KEDIRI, BANGSAONLINE.com - Perubahan selalu terjadi di tengah transformasi digital dan ekonomi, seperti penggunaan QR Code untuk memudahkan pembayaran. QRIS (Quick Response Indonesian Standard) merupakan standarisasi pembayaran menggunakan metode QR code dari Bank Indonesia agar proses transaksi yang dilakukan lebih mudah, cepat, dan terjaga keamanannya.
Tren pembayaran secara non-tunai digital tersebut, berpotensi memperluas penjualan karena memiliki alternatif pembayaran. Semakin banyak pilihan bagi calon pembeli, maka akan semakin mudah menawarkan sehingga akan meningkatkan penjualan.
Hal itu disampaikan Wali Kota Kediri Abdullah Abu Bakar ketika menghadiri acara launching QRIS untuk retribusi pasar dan QRIS pedagang pasar Kediri di Pasar Pahing, Kota Kediri, Rabu (11/3).
Mas Abu, demikian panggilan akrab Wali Kota Kediri itu, mengatakan, QRIS adalah salah satu alat pembayaran yang enak ke depannya.
"Kalau biasanya orang-orang bayar memakai uang, sekarang bisa menggunakan non tunai. Kesempatan pembayarannya lebih besar. Jadi panjenengan tidak perlu khawatir dan harus disyukuri karena sekarang ini metode pembayaran semakin banyak. Contohnya sekarang orang-orang yang usianya 40 tahun ke bawah, banyak yang sudah pakai itu. Di penjual makanan pun sekarang juga sudah banyak yang bertanya bayarnya mau pakai apa. Biasanya ada OVO, Dana, Gopay, atau lainnya. Nanti semuanya akan melakukan hal yang sama. Jadi panjenengan harus bersyukur karena alhamdulillah untuk yang pasar, ini InsyaAllah di Jawa Timur pertama kali di Kediri. Jadi panjenengan sudah dikasih senjatanya. Ini nanti tinggal dikembangkan," jelas Mas Abu.
Menurut Mas Abu, dengan QRIS juga dapat meminimalisir pedagang menerima uang palsu dan tidak perlu menukarkan uang kembalian.

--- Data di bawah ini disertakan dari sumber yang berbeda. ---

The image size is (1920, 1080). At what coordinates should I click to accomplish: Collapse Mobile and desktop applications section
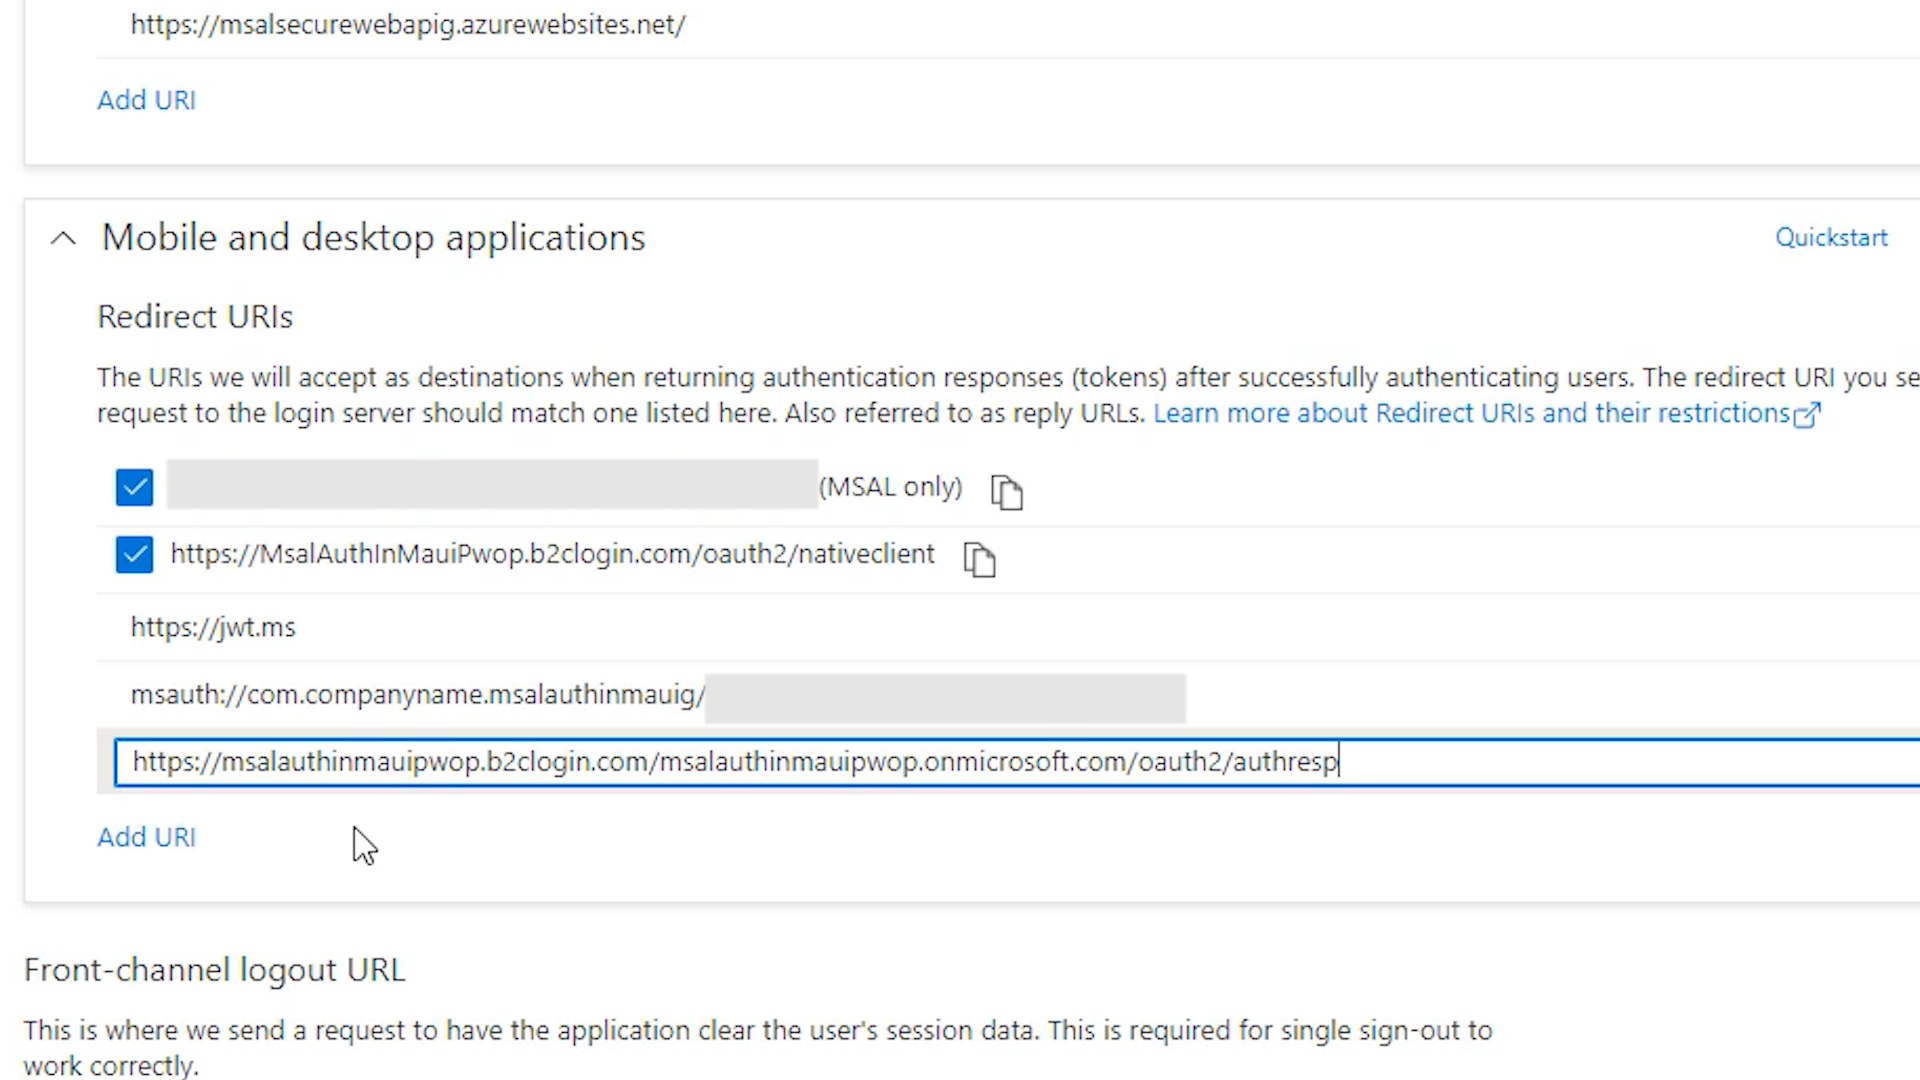(x=63, y=238)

"Perkembangan zaman saya rasa lebih cepat daripada dugaan kita. Sama juga dengan perkembangan perekonomian nanti ke depan. Makanya QRIS ini sangat penting bagi dunia perdagangan. Jadi mohon Bapak/Ibu juga mau meng-install aplikasinya. Saya juga mengucapkan terima kasih kepada perbankan yang telah men-support QRIS ini. Mudah-mudahan QRIS ini bisa digunakan oleh semua elemen di Kota Kediri dan mudah-mudahan QRIS di Kota Kediri ini sukses," pungkas Mas Abu.
Sementara itu, Kepala Perwakilan Bank Indonesia Kediri, Sofwan Kurnia menyampaikan pekan QRIS ini direncanakan secara serentak di 46 kota.
"Kehadiran Pak Wali di pasar ini sangat mendukung program Pemerintah, dalam hal ini BI karena QR ini sudah di MoU-kan bahkan dengan Kementerian Dalam Negeri untuk bisa mendorong berbagai kegiatan perekonomian. Sehingga perekonomian di setiap wilayah bisa tumbuh lebih baik lagi," kata Sofwan Kurnia usai mendampingi wali kota keliling kios di Pasar Pahing.
Untuk diketahui, Pasar Pahing menjadi Pilot Project dalam acara Launcing QRIS tersebut dan sekitar 20 pedagang sudah ikut mendaftar dalam transaksi ini. Rencananya setelah Pasar Pahing, QRIS juga akan diterapkan ke seluruh pasar di Kota Kediri. Puncak pekan QRIS nanti akan diselenggarakan tanggal 15 Maret 2020 di Gor Jayabaya Kediri.